_Problem_
Format the entries below as a Markdown table with two columns, No. and Entry Line, putting each line in its own numbered row and leaving out blank lines.

_Material provided_
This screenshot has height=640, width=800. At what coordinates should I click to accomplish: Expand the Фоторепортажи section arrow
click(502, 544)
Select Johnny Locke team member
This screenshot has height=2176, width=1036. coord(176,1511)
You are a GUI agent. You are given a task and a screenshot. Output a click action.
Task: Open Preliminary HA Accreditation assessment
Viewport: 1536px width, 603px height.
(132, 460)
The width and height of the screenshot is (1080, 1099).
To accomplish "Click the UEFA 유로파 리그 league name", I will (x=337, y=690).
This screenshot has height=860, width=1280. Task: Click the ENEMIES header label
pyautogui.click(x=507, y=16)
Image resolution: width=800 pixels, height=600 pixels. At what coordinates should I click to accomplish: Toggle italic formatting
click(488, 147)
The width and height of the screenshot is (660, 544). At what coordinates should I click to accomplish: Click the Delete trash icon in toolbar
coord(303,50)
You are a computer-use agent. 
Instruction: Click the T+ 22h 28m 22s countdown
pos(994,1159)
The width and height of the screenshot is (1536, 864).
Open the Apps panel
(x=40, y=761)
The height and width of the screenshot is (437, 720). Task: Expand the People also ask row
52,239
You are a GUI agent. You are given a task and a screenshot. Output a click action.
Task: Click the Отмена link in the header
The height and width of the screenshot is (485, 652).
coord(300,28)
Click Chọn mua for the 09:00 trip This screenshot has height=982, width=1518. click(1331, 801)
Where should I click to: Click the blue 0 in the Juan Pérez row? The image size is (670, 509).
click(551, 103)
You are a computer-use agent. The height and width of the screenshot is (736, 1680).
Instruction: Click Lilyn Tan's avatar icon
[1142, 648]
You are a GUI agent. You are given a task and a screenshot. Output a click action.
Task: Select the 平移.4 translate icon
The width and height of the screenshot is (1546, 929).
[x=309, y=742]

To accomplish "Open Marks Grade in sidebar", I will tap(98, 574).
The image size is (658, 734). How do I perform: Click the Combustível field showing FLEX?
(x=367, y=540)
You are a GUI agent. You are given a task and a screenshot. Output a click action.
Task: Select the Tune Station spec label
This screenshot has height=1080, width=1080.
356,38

_Answer to the exercise_
| No. | Entry Line |
|---|---|
| 1 | This screenshot has height=640, width=800. At what coordinates should I click to accomplish: Expand the Фоторепортажи section arrow |
| 2 | click(502, 544) |
| 3 | Select Johnny Locke team member |
| 4 | This screenshot has height=2176, width=1036. coord(176,1511) |
| 5 | You are a GUI agent. You are given a task and a screenshot. Output a click action. |
| 6 | Task: Open Preliminary HA Accreditation assessment |
| 7 | Viewport: 1536px width, 603px height. |
| 8 | (132, 460) |
| 9 | The width and height of the screenshot is (1080, 1099). |
| 10 | To accomplish "Click the UEFA 유로파 리그 league name", I will (x=337, y=690). |
| 11 | This screenshot has height=860, width=1280. Task: Click the ENEMIES header label |
| 12 | pyautogui.click(x=507, y=16) |
| 13 | Image resolution: width=800 pixels, height=600 pixels. At what coordinates should I click to accomplish: Toggle italic formatting |
| 14 | click(488, 147) |
| 15 | The width and height of the screenshot is (660, 544). At what coordinates should I click to accomplish: Click the Delete trash icon in toolbar |
| 16 | coord(303,50) |
| 17 | You are a computer-use agent.  |
| 18 | Instruction: Click the T+ 22h 28m 22s countdown |
| 19 | pos(994,1159) |
| 20 | The width and height of the screenshot is (1536, 864). |
| 21 | Open the Apps panel |
| 22 | (x=40, y=761) |
| 23 | The height and width of the screenshot is (437, 720). Task: Expand the People also ask row |
| 24 | 52,239 |
| 25 | You are a GUI agent. You are given a task and a screenshot. Output a click action. |
| 26 | Task: Click the Отмена link in the header |
| 27 | The height and width of the screenshot is (485, 652). |
| 28 | coord(300,28) |
| 29 | Click Chọn mua for the 09:00 trip This screenshot has height=982, width=1518. click(1331, 801) |
| 30 | Where should I click to: Click the blue 0 in the Juan Pérez row? The image size is (670, 509). |
| 31 | click(551, 103) |
| 32 | You are a computer-use agent. The height and width of the screenshot is (736, 1680). |
| 33 | Instruction: Click Lilyn Tan's avatar icon |
| 34 | [1142, 648] |
| 35 | You are a GUI agent. You are given a task and a screenshot. Output a click action. |
| 36 | Task: Select the 平移.4 translate icon |
| 37 | The width and height of the screenshot is (1546, 929). |
| 38 | [x=309, y=742] |
| 39 | To accomplish "Open Marks Grade in sidebar", I will tap(98, 574). |
| 40 | The image size is (658, 734). How do I perform: Click the Combustível field showing FLEX? |
| 41 | (x=367, y=540) |
| 42 | You are a GUI agent. You are given a task and a screenshot. Output a click action. |
| 43 | Task: Select the Tune Station spec label |
| 44 | This screenshot has height=1080, width=1080. |
| 45 | 356,38 |